Apache Kafka — DSL, aggregation, stateful

Prateek
2 min readJan 8, 2023

This example demonstrates, using the high-level KStream DSL, how to implement the WordCount program that computes a simple word occurrence histogram from an input text.

This example uses lambda expressions and thus works with Java 8+ only.

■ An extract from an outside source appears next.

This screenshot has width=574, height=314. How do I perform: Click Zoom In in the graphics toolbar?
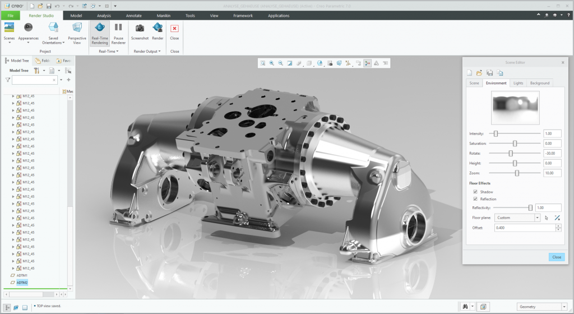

In this example, the input stream reads from a topic named “streams-plaintext-input”, where the values of messages represent lines of text; and the histogram output is written to topic “streams-wordcount-output”, where each record is an updated count of a single word, i.e. {@code word (String) -> currentCount (Long)}.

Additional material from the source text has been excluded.